» WHAT IS BEING ASKED
I would like the listing below retyped exactly, line by line.

» DATA

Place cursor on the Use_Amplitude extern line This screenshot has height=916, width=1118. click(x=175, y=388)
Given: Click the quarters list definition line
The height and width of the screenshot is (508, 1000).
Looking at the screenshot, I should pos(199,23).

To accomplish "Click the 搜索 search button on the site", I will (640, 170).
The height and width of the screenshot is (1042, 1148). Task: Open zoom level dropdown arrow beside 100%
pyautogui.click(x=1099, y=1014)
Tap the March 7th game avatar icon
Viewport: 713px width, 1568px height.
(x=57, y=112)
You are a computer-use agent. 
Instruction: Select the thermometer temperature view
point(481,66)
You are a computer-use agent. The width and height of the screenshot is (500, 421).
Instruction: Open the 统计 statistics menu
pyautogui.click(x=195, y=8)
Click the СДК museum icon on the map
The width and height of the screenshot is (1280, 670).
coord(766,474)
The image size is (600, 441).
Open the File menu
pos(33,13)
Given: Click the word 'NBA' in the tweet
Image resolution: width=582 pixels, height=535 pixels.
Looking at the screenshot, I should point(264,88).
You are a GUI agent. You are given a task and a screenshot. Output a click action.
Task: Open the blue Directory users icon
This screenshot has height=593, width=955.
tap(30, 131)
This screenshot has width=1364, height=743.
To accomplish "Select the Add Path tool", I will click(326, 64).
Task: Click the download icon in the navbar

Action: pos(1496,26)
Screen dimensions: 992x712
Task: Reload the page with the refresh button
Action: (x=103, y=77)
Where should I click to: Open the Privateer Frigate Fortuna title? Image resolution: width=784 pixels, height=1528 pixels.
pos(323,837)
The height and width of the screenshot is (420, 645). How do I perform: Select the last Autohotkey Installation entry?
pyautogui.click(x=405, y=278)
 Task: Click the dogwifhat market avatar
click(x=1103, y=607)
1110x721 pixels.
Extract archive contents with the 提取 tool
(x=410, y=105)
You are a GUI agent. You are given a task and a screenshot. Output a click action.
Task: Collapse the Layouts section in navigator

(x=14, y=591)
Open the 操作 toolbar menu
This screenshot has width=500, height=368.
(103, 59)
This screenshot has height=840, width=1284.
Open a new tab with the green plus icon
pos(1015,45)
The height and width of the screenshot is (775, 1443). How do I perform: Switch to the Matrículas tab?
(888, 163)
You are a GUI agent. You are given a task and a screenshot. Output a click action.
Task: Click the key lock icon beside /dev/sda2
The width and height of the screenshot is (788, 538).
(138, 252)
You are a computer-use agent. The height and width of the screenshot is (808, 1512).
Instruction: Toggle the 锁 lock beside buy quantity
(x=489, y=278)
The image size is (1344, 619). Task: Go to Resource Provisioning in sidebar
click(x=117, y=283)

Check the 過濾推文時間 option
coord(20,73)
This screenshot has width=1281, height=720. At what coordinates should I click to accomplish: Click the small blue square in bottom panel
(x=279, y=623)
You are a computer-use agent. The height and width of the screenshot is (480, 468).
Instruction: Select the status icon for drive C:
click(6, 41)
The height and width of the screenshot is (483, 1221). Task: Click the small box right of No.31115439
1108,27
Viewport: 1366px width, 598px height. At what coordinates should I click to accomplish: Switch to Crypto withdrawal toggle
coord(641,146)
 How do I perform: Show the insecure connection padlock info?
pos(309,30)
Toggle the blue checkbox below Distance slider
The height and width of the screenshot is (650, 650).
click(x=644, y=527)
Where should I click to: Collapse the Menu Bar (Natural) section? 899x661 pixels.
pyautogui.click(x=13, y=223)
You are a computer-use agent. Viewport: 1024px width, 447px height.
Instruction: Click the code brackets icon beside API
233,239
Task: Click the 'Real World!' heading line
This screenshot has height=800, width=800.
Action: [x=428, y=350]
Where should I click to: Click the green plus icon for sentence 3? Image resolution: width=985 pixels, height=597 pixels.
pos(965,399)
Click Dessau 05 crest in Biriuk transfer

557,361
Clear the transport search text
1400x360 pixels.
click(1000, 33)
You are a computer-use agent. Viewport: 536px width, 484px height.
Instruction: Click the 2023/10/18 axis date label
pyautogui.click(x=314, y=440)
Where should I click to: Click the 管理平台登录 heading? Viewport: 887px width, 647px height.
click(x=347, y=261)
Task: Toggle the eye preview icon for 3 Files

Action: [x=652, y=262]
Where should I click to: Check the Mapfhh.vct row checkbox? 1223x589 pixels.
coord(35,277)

» EXERCISE SOLUTION
Place cursor on the Use_Amplitude extern line This screenshot has height=916, width=1118. click(x=175, y=388)
Given: Click the quarters list definition line
The height and width of the screenshot is (508, 1000).
Looking at the screenshot, I should pos(199,23).

To accomplish "Click the 搜索 search button on the site", I will (640, 170).
The height and width of the screenshot is (1042, 1148). Task: Open zoom level dropdown arrow beside 100%
pyautogui.click(x=1099, y=1014)
Tap the March 7th game avatar icon
Viewport: 713px width, 1568px height.
(x=57, y=112)
You are a computer-use agent. 
Instruction: Select the thermometer temperature view
point(481,66)
You are a computer-use agent. The width and height of the screenshot is (500, 421).
Instruction: Open the 统计 statistics menu
pyautogui.click(x=195, y=8)
Click the СДК museum icon on the map
The width and height of the screenshot is (1280, 670).
coord(766,474)
The image size is (600, 441).
Open the File menu
pos(33,13)
Given: Click the word 'NBA' in the tweet
Image resolution: width=582 pixels, height=535 pixels.
Looking at the screenshot, I should point(264,88).
You are a GUI agent. You are given a task and a screenshot. Output a click action.
Task: Open the blue Directory users icon
This screenshot has height=593, width=955.
tap(30, 131)
This screenshot has width=1364, height=743.
To accomplish "Select the Add Path tool", I will click(326, 64).
Task: Click the download icon in the navbar

Action: pos(1496,26)
Screen dimensions: 992x712
Task: Reload the page with the refresh button
Action: (x=103, y=77)
Where should I click to: Open the Privateer Frigate Fortuna title? Image resolution: width=784 pixels, height=1528 pixels.
pos(323,837)
The height and width of the screenshot is (420, 645). How do I perform: Select the last Autohotkey Installation entry?
pyautogui.click(x=405, y=278)
 Task: Click the dogwifhat market avatar
click(x=1103, y=607)
1110x721 pixels.
Extract archive contents with the 提取 tool
(x=410, y=105)
You are a GUI agent. You are given a task and a screenshot. Output a click action.
Task: Collapse the Layouts section in navigator

(x=14, y=591)
Open the 操作 toolbar menu
This screenshot has width=500, height=368.
(103, 59)
This screenshot has height=840, width=1284.
Open a new tab with the green plus icon
pos(1015,45)
The height and width of the screenshot is (775, 1443). How do I perform: Switch to the Matrículas tab?
(888, 163)
You are a GUI agent. You are given a task and a screenshot. Output a click action.
Task: Click the key lock icon beside /dev/sda2
The width and height of the screenshot is (788, 538).
(138, 252)
You are a computer-use agent. The height and width of the screenshot is (808, 1512).
Instruction: Toggle the 锁 lock beside buy quantity
(x=489, y=278)
The image size is (1344, 619). Task: Go to Resource Provisioning in sidebar
click(x=117, y=283)

Check the 過濾推文時間 option
coord(20,73)
This screenshot has width=1281, height=720. At what coordinates should I click to accomplish: Click the small blue square in bottom panel
(x=279, y=623)
You are a computer-use agent. The height and width of the screenshot is (480, 468).
Instruction: Select the status icon for drive C:
click(6, 41)
The height and width of the screenshot is (483, 1221). Task: Click the small box right of No.31115439
1108,27
Viewport: 1366px width, 598px height. At what coordinates should I click to accomplish: Switch to Crypto withdrawal toggle
coord(641,146)
 How do I perform: Show the insecure connection padlock info?
pos(309,30)
Toggle the blue checkbox below Distance slider
The height and width of the screenshot is (650, 650).
click(x=644, y=527)
Where should I click to: Collapse the Menu Bar (Natural) section? 899x661 pixels.
pyautogui.click(x=13, y=223)
You are a computer-use agent. Viewport: 1024px width, 447px height.
Instruction: Click the code brackets icon beside API
233,239
Task: Click the 'Real World!' heading line
This screenshot has height=800, width=800.
Action: [x=428, y=350]
Where should I click to: Click the green plus icon for sentence 3? Image resolution: width=985 pixels, height=597 pixels.
pos(965,399)
Click Dessau 05 crest in Biriuk transfer

557,361
Clear the transport search text
1400x360 pixels.
click(1000, 33)
You are a computer-use agent. Viewport: 536px width, 484px height.
Instruction: Click the 2023/10/18 axis date label
pyautogui.click(x=314, y=440)
Where should I click to: Click the 管理平台登录 heading? Viewport: 887px width, 647px height.
click(x=347, y=261)
Task: Toggle the eye preview icon for 3 Files

Action: [x=652, y=262]
Where should I click to: Check the Mapfhh.vct row checkbox? 1223x589 pixels.
coord(35,277)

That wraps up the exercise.